The majority of seabirds caught have been razorbills
A conservation charity is calling for a by-law to help prevent the deaths of hundreds seabirds caught up in fishing nets on the North Yorkshire coast.
Large numbers of birds have become entangled and drowned in the gill nets used by salmon fishermen in Filey Bay.
Last summer, video of dying birds caught in nets was taken by the Royal Society for the Protection of Birds.
The charity wants the Environment Agency, which licenses the fishery, to implement a by-law.
Mark Thomas of the RSPB said: "While filming from a hidden location on the seafront we were shocked to see large numbers of seabirds struggling to avoid drowning in nets.

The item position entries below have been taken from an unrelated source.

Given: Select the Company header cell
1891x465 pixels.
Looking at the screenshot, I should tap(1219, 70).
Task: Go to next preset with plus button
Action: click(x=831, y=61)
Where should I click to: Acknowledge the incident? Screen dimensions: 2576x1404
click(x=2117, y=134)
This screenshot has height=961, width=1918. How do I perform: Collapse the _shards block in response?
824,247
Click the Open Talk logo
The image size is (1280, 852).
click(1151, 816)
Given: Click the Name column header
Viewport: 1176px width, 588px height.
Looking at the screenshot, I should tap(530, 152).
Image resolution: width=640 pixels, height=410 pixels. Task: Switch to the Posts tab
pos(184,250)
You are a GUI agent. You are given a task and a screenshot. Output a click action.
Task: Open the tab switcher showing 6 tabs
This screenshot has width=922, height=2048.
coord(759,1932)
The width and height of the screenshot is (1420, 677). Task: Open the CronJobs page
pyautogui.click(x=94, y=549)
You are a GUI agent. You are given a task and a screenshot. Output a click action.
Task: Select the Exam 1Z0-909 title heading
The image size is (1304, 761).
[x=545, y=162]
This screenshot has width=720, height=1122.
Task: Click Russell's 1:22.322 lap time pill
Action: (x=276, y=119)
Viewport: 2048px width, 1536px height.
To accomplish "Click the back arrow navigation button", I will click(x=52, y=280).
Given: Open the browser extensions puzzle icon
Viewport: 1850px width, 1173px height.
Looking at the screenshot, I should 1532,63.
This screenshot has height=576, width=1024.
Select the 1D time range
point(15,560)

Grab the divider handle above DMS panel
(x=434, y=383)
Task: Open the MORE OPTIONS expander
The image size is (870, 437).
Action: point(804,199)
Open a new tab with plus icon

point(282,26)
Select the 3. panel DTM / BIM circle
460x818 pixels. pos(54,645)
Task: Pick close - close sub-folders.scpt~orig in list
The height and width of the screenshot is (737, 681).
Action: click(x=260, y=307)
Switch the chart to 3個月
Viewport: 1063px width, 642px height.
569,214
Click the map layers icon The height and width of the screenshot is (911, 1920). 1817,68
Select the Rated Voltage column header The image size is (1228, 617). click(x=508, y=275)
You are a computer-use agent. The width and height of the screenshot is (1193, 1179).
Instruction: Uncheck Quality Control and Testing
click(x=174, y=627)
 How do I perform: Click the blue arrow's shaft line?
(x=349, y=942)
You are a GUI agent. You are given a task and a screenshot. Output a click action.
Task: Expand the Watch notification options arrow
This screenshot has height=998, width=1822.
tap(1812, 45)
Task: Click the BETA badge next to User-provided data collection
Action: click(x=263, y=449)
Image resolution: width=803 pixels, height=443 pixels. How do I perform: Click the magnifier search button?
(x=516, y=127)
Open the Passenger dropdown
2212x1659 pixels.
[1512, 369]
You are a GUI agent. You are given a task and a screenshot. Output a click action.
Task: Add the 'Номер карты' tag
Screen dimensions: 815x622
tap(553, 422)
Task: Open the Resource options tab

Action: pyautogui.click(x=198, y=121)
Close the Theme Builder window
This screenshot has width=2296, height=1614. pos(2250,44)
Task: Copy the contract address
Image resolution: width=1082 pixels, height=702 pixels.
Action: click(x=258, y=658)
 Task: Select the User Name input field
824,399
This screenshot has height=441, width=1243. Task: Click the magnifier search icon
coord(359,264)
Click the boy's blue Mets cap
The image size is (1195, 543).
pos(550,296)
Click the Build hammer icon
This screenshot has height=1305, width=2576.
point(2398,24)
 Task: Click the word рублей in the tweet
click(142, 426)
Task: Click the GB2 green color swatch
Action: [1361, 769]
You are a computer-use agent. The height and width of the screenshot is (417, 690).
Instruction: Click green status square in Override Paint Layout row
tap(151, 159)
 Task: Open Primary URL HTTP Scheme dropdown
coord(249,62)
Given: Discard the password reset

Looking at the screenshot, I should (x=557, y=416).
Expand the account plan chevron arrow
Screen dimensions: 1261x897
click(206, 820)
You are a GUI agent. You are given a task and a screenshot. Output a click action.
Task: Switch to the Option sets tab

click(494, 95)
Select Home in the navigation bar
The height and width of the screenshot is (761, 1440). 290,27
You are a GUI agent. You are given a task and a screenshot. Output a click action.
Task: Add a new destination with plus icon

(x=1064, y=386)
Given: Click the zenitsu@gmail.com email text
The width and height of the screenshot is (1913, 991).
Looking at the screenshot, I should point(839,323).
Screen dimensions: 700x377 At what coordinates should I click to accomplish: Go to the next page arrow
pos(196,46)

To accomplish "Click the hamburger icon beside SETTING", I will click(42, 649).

"We believe the fishermen could easily have released the birds earlier, but instead they chose to release their haul of fish, ignoring over 40 birds floundering for several hours.
"Similarly, a few days earlier we'd filmed lots of birds which had died in a fishing net left set overnight."
The RSPB said it was concerned the fishery was not being sustainably managed and said more could be achieved by good practice, underpinned by enforceable legislation.
The majority of seabirds caught have been razorbills, which are thought to have come from colonies on the nearby Flamborough Head protected sites, including the RSPB's Bempton Cliffs nature reserve.
Mark Scott, from the Environment Agency, said: "We don't have direct legal powers to close the fishery at Filey, so we are looking at the alternative options to protect the seabirds whilst maintaining a viable fishery.
"We are funding a study at Filey to look at all the scientific evidence to see if the numbers of birds being caught by the fishing is having an adverse effect on the local seabird population.
"This is a unique set of circumstances which have required us to find a way forward that is in everyone's interests.
"We want to find a sustainable solution which allows birds, fish and local economy to benefit from this high quality environment."